ABOUT THIS EXERCISE
Please work out how many lines in the data below hold the word "question", and state only the number.

DATA TO PROCESS
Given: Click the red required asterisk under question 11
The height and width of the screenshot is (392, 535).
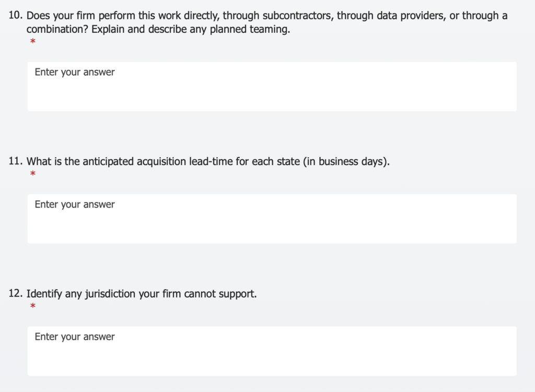Looking at the screenshot, I should [x=33, y=173].
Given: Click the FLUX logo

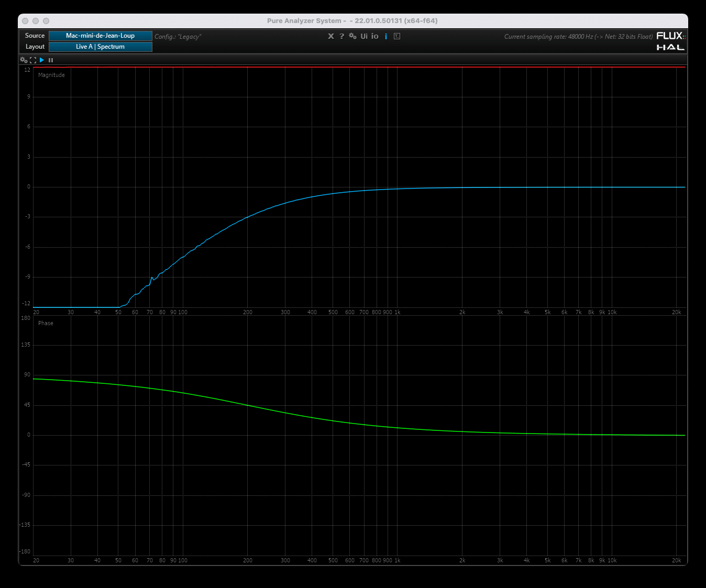Looking at the screenshot, I should (670, 36).
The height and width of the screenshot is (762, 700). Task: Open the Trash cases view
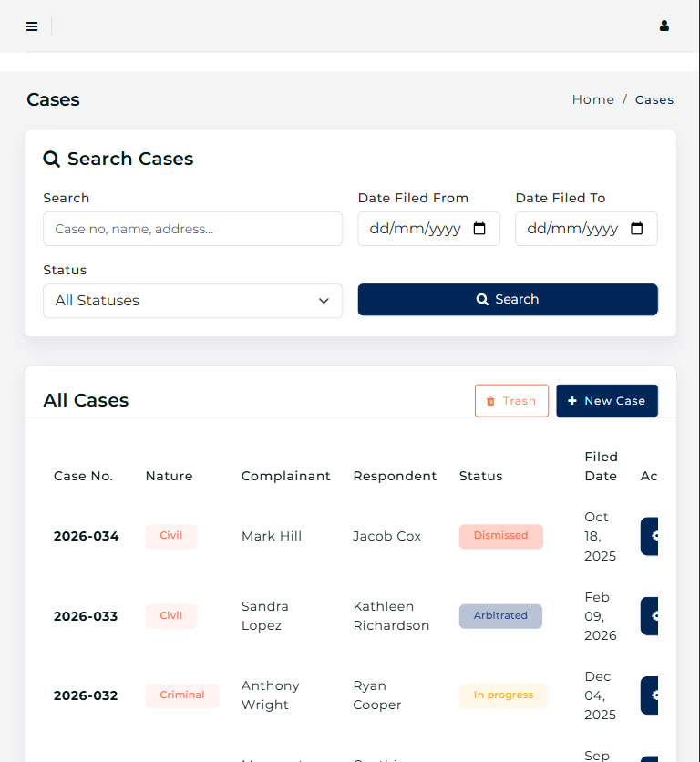tap(511, 401)
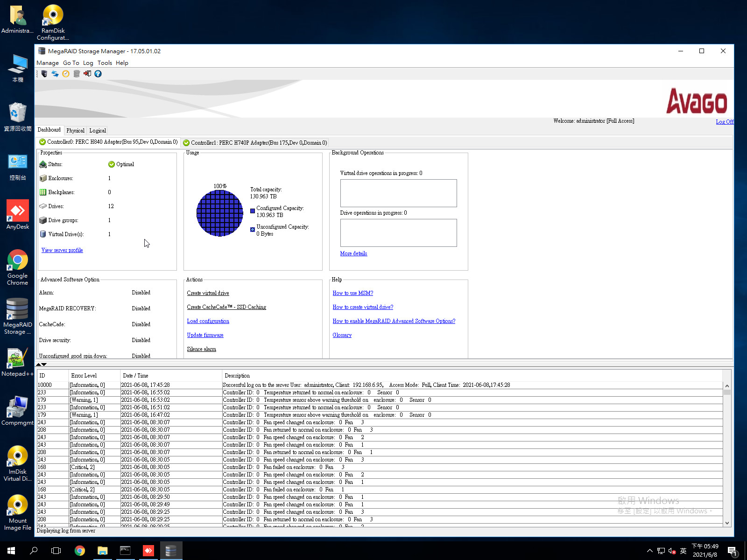Click the server icon in the toolbar
The image size is (747, 560).
click(x=44, y=74)
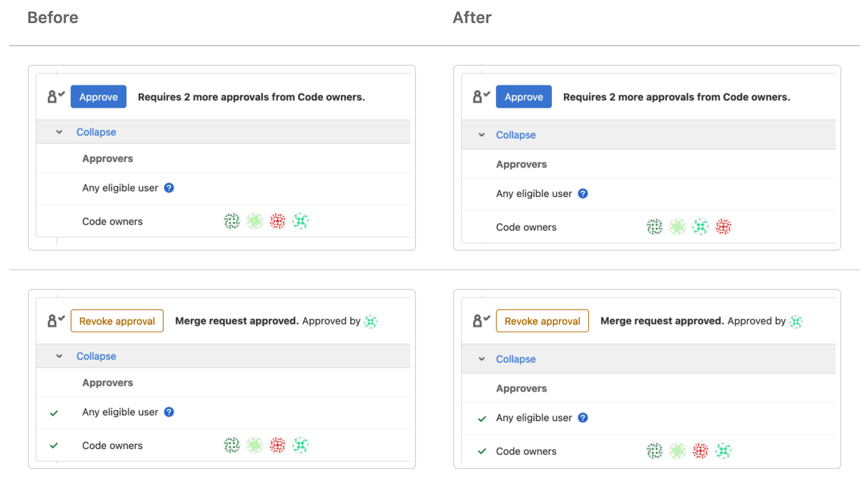Click Collapse link in bottom After panel
The width and height of the screenshot is (868, 483).
515,359
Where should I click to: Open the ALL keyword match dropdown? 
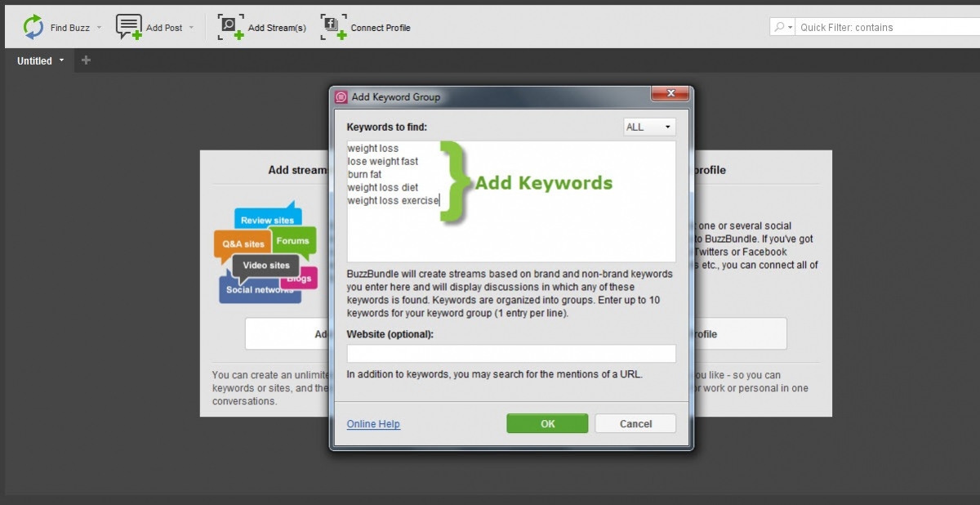click(649, 127)
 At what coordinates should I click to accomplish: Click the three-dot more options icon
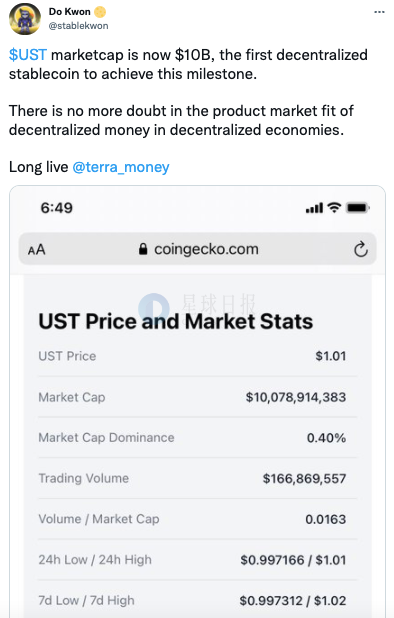[x=379, y=12]
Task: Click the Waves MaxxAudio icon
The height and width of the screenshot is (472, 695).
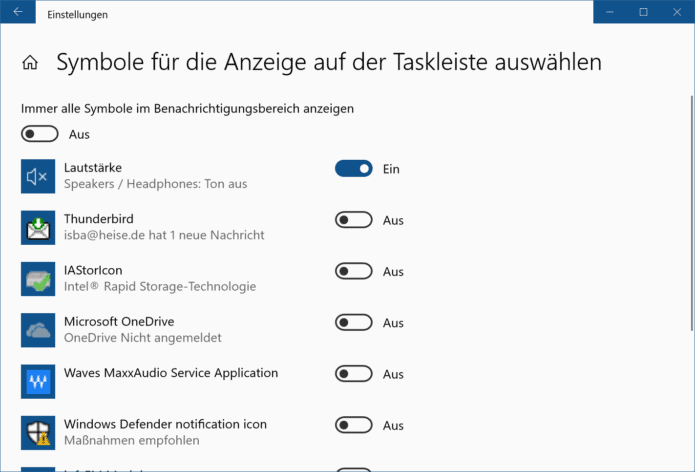Action: tap(38, 381)
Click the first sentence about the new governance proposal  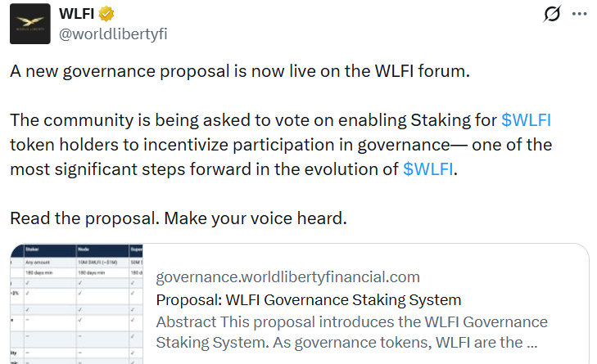(x=240, y=71)
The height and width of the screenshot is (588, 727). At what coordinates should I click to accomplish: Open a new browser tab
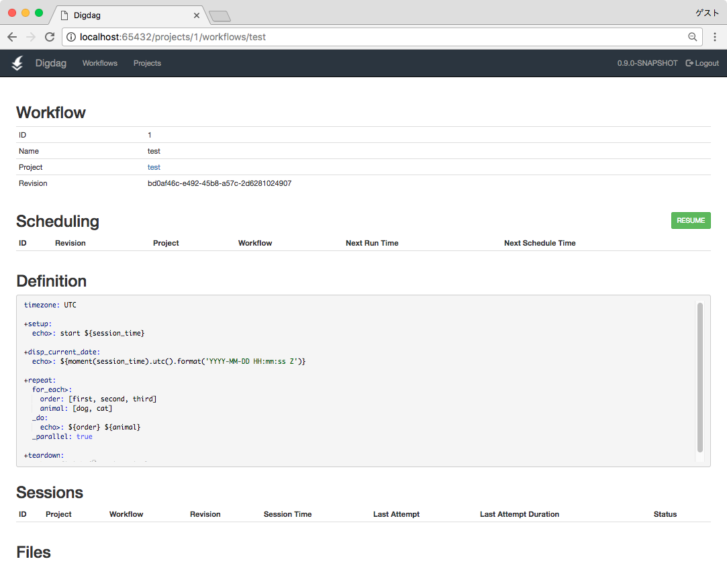[220, 15]

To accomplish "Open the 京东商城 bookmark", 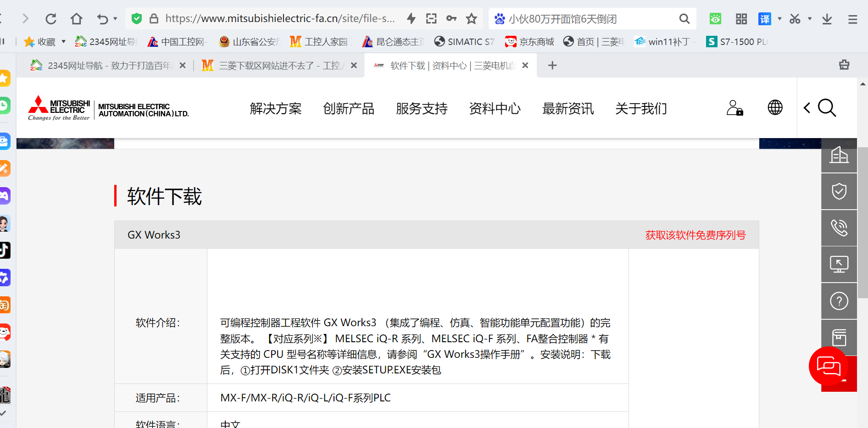I will (x=530, y=42).
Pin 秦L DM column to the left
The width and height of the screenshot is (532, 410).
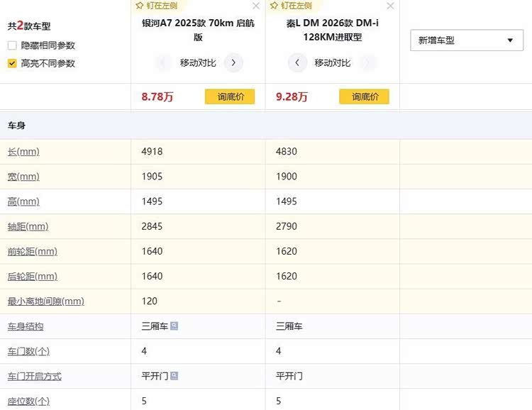coord(291,6)
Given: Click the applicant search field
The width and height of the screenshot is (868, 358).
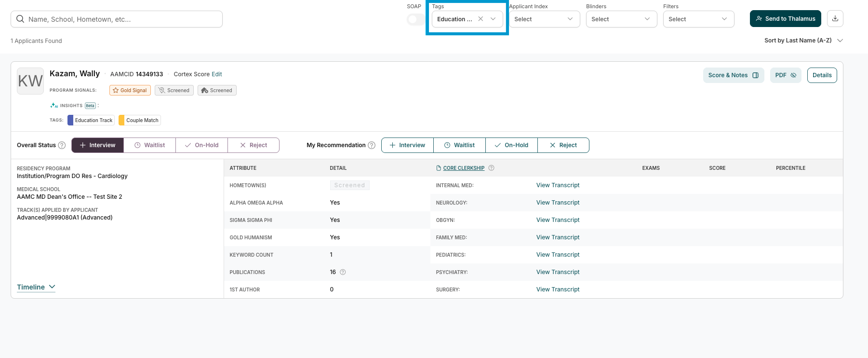Looking at the screenshot, I should (117, 19).
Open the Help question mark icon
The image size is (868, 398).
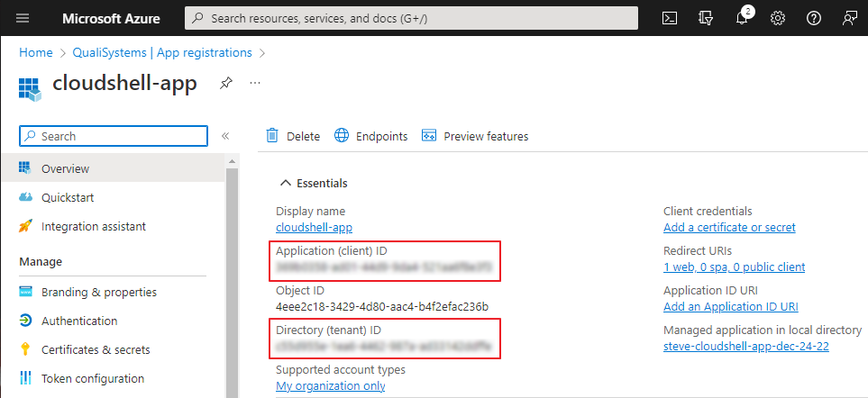(813, 18)
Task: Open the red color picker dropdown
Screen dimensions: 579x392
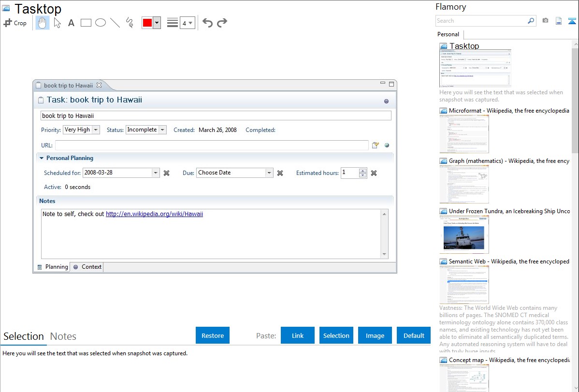Action: 157,23

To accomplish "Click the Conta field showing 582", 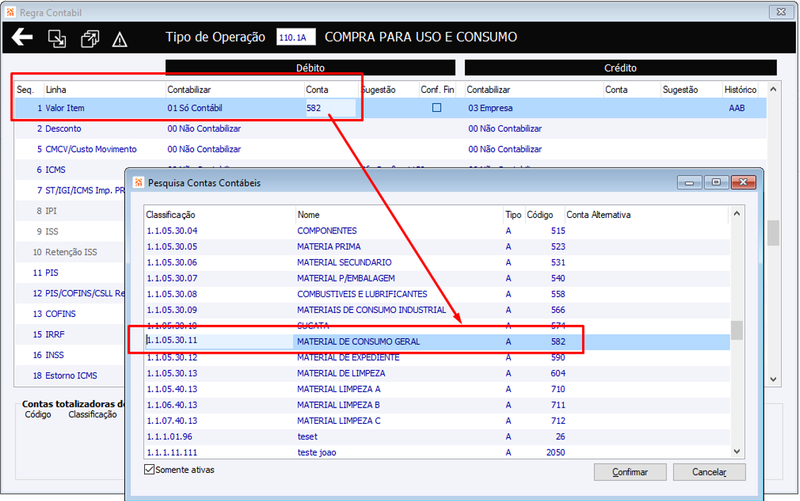I will (331, 108).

TASK ANSWER
2